The IBEW also has a role here. In parts of the country, UVM is covered by IBEW agreements and works under Project Labor Agreements on large transmission projects. Signatory status affects your addressable market and your cost structure, and both cut in different directions depending on the region.
Storm Work, Wildfire Mitigation, and Revenue Mix
UVM revenue usually breaks into three buckets: planned cycle trimming, hazard tree and wildfire mitigation, and storm response. Planned cycle work is the lowest margin but most predictable — it's the base load. Hazard and wildfire work is the middle, and margins depend heavily on contract structure. Storm response is the highest margin (T&M at premium rates) but entirely non-recurring.
Buyers capitalize these streams differently. A business that did $50M with 60% cycle, 30% wildfire mitigation, and 10% storm is worth more per dollar of EBITDA than a business with 70% storm response, even if the second has higher margins. The reason is obvious: storm revenue can't be projected forward. If you had an unusually big storm year recently, expect the buyer to normalize it out of your run-rate EBITDA.
What Kills Value
Safety incidents. This is a dangerous industry and buyers are extremely sensitive to it. An OSHA fatality in the three years before sale will reduce your buyer pool and your multiple. Manage your EMR and document your safety program as if it's a valuation input, because it is.
Revenue concentration. If one utility is more than 50% of revenue, you'll take a haircut. Get to at least two large customers before going to market if you can.

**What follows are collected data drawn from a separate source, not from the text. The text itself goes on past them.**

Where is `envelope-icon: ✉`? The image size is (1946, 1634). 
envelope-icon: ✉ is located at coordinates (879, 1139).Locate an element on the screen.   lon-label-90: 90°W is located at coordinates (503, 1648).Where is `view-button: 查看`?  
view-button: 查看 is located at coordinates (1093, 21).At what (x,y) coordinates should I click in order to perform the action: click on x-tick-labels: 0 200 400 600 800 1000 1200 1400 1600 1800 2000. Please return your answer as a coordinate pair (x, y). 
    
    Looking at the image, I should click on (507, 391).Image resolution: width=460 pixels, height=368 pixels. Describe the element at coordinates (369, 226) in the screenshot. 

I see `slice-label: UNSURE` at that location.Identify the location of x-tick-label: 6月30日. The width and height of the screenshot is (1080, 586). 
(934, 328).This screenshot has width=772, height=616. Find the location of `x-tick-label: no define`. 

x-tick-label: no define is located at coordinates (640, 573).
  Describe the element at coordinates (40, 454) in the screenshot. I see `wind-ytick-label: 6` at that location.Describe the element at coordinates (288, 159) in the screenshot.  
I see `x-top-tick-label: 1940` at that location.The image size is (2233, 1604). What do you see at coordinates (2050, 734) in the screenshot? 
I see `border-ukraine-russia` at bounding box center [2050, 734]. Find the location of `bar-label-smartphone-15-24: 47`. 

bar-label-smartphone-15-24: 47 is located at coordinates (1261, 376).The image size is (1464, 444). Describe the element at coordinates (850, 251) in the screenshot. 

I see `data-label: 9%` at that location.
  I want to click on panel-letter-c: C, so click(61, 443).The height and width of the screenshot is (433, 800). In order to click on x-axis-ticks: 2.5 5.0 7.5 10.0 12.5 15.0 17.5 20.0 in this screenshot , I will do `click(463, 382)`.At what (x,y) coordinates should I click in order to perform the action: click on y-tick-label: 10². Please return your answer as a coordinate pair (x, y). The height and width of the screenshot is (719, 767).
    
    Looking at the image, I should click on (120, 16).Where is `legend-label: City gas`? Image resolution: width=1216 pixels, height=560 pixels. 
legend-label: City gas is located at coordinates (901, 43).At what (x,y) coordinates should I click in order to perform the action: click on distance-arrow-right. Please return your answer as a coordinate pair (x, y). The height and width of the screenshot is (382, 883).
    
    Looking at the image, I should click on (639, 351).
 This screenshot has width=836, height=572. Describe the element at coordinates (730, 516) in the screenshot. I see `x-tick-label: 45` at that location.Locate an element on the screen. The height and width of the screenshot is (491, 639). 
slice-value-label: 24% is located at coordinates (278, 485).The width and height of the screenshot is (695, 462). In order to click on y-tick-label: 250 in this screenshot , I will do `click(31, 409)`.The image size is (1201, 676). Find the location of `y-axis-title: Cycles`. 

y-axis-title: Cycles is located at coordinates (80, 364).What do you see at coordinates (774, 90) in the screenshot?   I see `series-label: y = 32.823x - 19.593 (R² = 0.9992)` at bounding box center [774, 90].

Messy WIP and unbilled work. Utility billing in UVM is notoriously slow and frequently disputed. Businesses with stale unbilled AR and weak documentation get hammered in quality-of-earnings work. This is a classic EBITDA versus cash flow disconnect that diligence teams love to pick apart.
Leased vs. owned equipment confusion. If half your bucket trucks are on operating leases with related parties, buyers will restate EBITDA and the number won't come out in your favor. Clean this up before going to market.
Who's Buying
The buyer pool is well-defined. Strategics include Wright Tree Service, Davey Tree, Asplundh (all family or employee owned and rarely acquire, but set market pricing), Quanta Services, and MYR Group. Infrastructure PE active in UVM: Bernhard Capital, American Securities, Court Square, Audax, Oaktree, and more recently KKR Global Infrastructure. At the lower middle market, regional platforms backed by lower-MM PE are tucking in $2-5M EBITDA businesses at 5-6x.
How to Maximize Value
Focus your 18-month runway on: converting shorter contracts into multi-year MSAs, adding at least one second major utility customer, cleaning up your fleet age and documenting maintenance, investing in safety program certifications and training, and professionalizing your WIP and billing process. These moves consistently take 5x businesses to 6.5-7x, which on a $5M EBITDA business is $7-10M of enterprise value improvement.
The other quiet value lever is building out a real project management function. UVM work is increasingly bid as performance-based with SLAs tied to cycle completion and tree trim specifications. Contractors who can document performance against SLAs win re-bids and command better pricing, and that shows up in the multiple too.
The Bottom Line
Utility vegetation management is a segment where the story gap between well- prepared sellers and unprepared sellers is massive. The same business can trade at 4x or 7x depending on contract structure, safety record, fleet condition, and how the narrative is framed. If you've built real utility relationships and you document them well, you're in one of the best exit markets in specialty services right now.